Introduction: Sexual dysfunction is a particular pathology with relative high prevalence, often underestimated in general population. It’s manifest as an impairment of sexual desire, orgasm, sexual excitement or pain related to intercourse. Although often recognize a psychogenic cause, sexual dysfunction are found also in various systemic diseases more or less related to changes of sexual hormones. Thyroid pathology, particularly hyper and hypothyroidism, with high frequency in women, causes problems with sexual performance related with changes of unbound sex hormone and individual response to organic disease.

Materials and methods: Were analyzed 20 women with hyperthyroidism and 30 women with hypothyroidism, admitted in Endocrinology Clinics of Cluj-Napoca. Through history were established menstrual cycle disorders and disorders of sexual function quality based on a questionnaire completed by each patient voluntarily. Also hormonal determinations were performed to examine thyroid and ovarian function.

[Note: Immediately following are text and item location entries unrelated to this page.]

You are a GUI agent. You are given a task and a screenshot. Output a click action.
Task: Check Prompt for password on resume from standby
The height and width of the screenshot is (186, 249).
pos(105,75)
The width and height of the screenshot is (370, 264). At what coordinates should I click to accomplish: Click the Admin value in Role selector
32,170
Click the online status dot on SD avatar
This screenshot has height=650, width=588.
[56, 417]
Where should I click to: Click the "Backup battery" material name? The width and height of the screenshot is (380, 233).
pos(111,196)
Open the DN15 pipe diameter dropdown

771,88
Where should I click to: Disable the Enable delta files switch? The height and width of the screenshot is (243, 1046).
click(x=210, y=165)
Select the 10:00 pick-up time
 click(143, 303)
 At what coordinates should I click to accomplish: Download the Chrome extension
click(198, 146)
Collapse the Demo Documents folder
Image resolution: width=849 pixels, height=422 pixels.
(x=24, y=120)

Results: In the group with hyperthyroidism we obtained a frequency of 40% of sexual dysfunction. Regarding menstrual cycle disorders, there was a relatively uniform distribution, without significant quantitatively changes between the group with amenorrhea, bradimenorrhea and polymenorrhea. In 20% of cases were reported no menstrual disorders.

In the hypothyroidism group we achieved a higher frequency of sexual disorders 53.3%, compared with the group with hyperthyroidism, with the same uniform distribution in terms of menstrual disorders. In 20% of cases with sexual dysfunction, the disorders of orgasm, arousal and sexual desire were reported only after the thyroid disease debut.

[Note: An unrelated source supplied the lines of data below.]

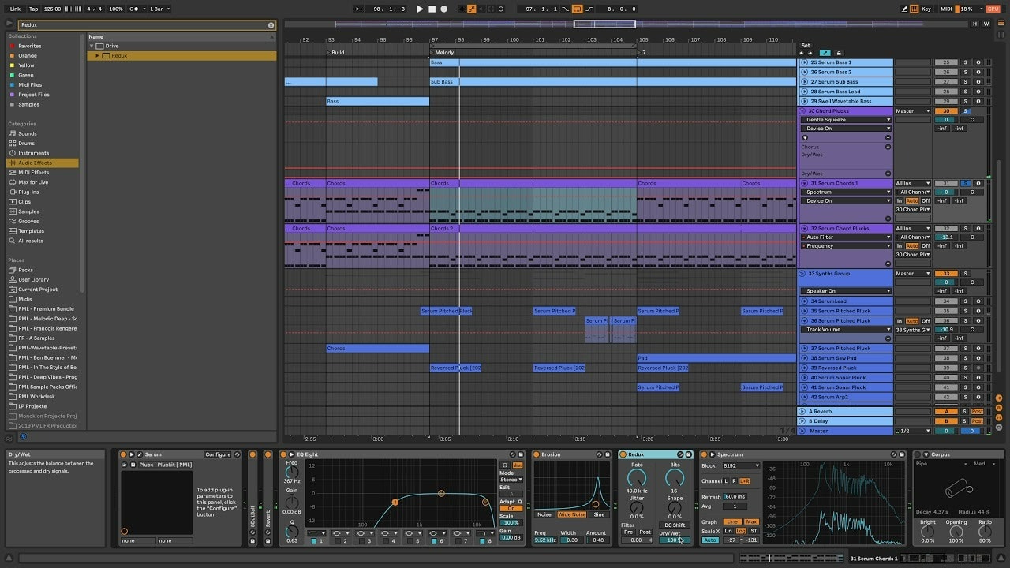This screenshot has width=1010, height=568.
Task: Toggle the arrangement loop switch icon
Action: coord(577,9)
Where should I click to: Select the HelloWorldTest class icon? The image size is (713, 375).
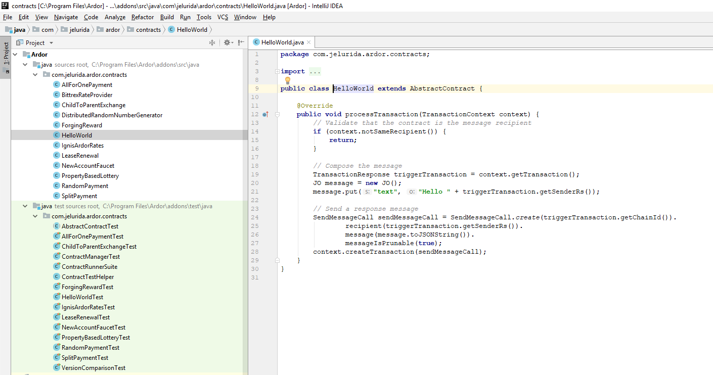56,297
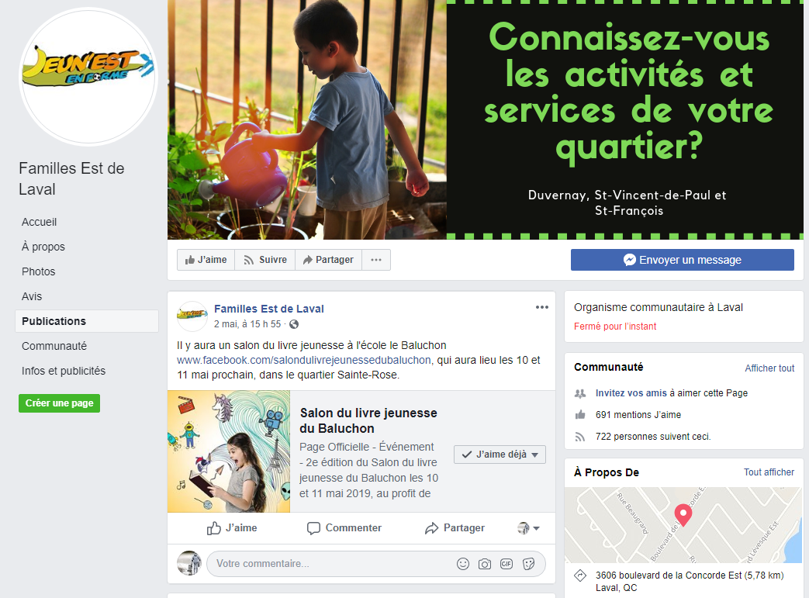Screen dimensions: 809x598
Task: Open the À propos sidebar item
Action: tap(43, 247)
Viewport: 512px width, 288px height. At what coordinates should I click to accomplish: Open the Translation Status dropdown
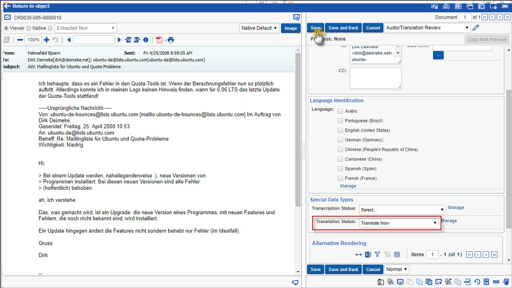(x=398, y=223)
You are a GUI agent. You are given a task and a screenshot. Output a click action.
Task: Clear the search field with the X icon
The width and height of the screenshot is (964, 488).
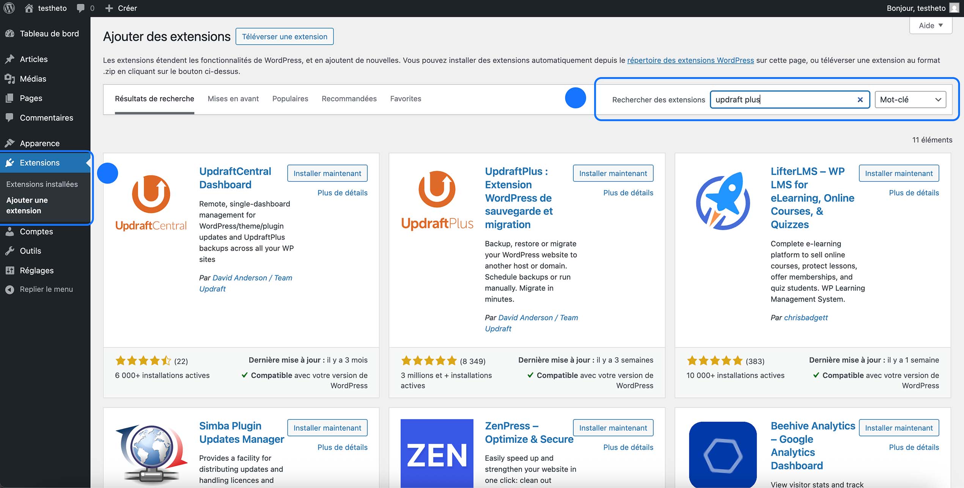[x=860, y=99]
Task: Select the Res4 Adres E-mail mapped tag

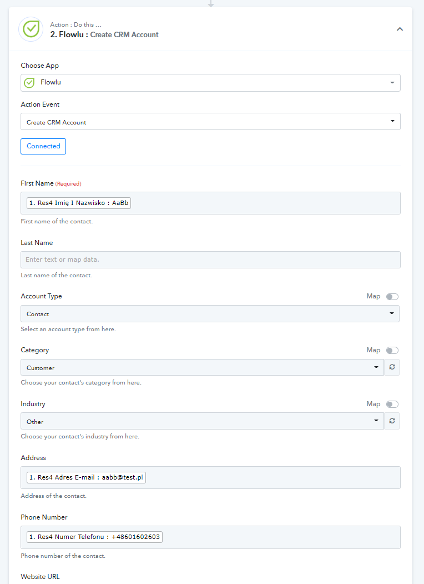Action: [86, 477]
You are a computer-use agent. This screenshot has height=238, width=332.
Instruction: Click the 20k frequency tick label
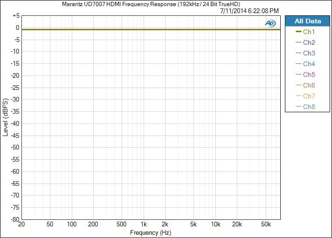point(237,224)
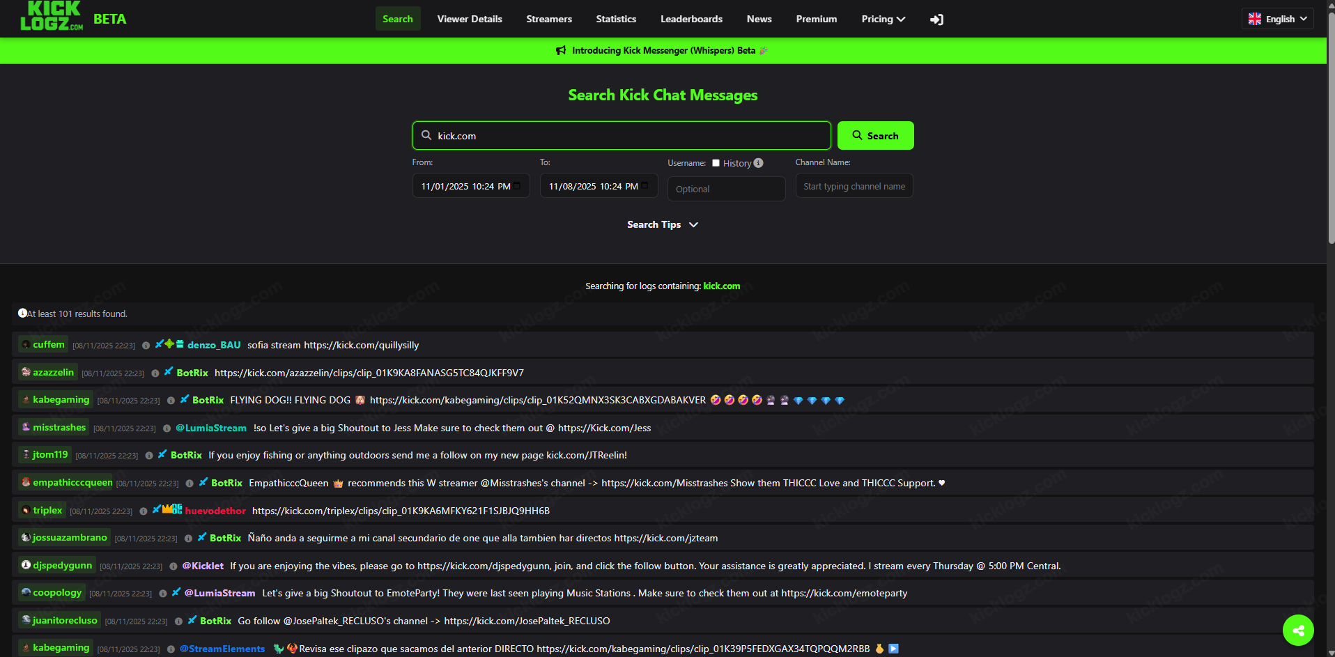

Conclusions: Sexual dysfunction is more common in women with hypothyroidism compared to those with hyperthyroidism.

For both groups most affected disorders of sexual dysfunction were orgasm and sexual arousal.

In hypothyroidism, low FT4 level and increased PRL influence sexual activity in women.

Menstrual cycle disorders are more common in the group with hyperthyroidism, directly related to testosterone surge.